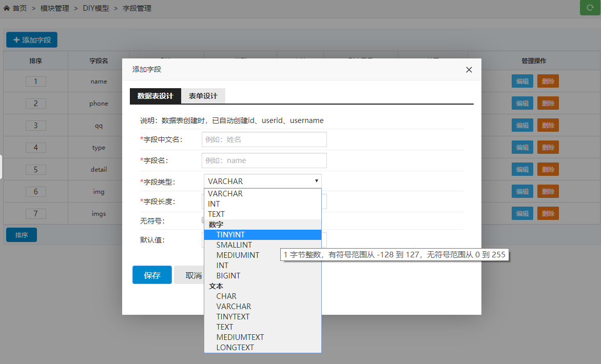The width and height of the screenshot is (601, 364).
Task: Choose LONGTEXT from the 文本 group
Action: click(235, 348)
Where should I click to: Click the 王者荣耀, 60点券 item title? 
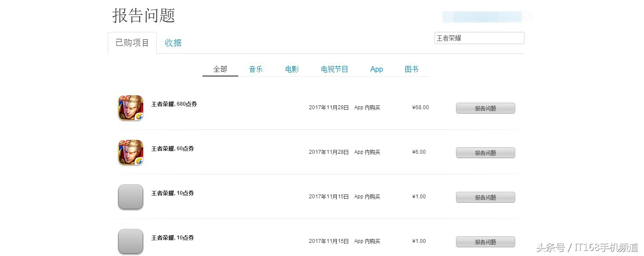pos(172,149)
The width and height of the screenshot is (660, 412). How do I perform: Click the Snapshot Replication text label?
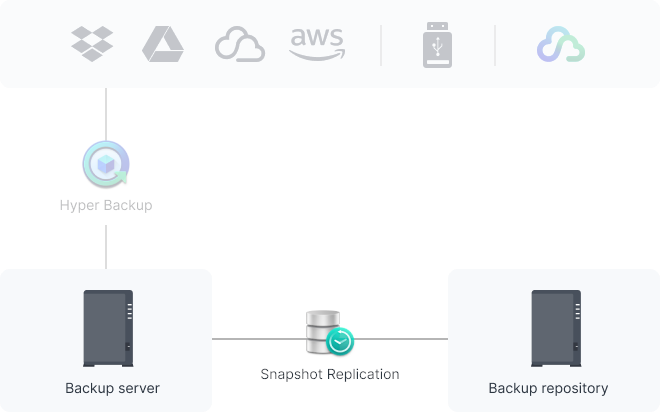pos(330,374)
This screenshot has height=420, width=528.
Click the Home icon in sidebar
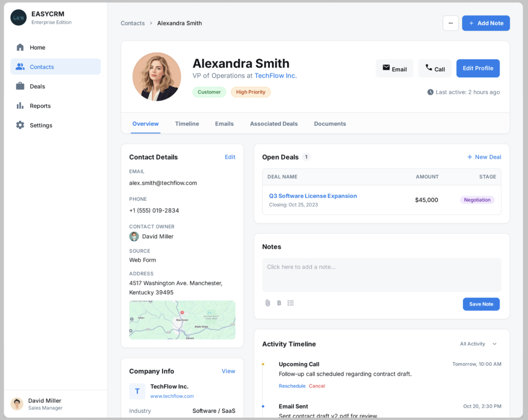click(20, 47)
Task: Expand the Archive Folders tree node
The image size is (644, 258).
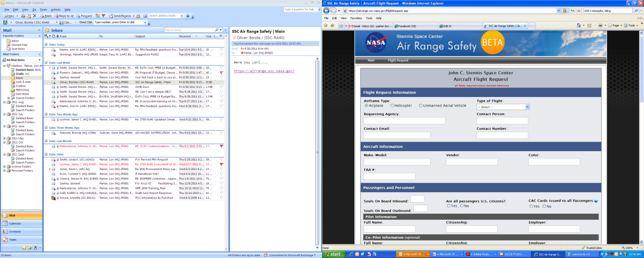Action: click(5, 166)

* * * *

Write out the lines that run from the line containing "Where should I" to the end of the entries, inclusive, exactly as written. Skip every picture.

(Worked solution):
Where should I click to: Click the 王者荣耀, 60点券 item title? 
pos(172,149)
The width and height of the screenshot is (660, 412). How do I perform: Click the Snapshot Replication text label?
pos(330,374)
This screenshot has height=420, width=528.
Click the Home icon in sidebar
click(20, 47)
Task: Expand the Archive Folders tree node
The image size is (644, 258).
Action: click(5, 166)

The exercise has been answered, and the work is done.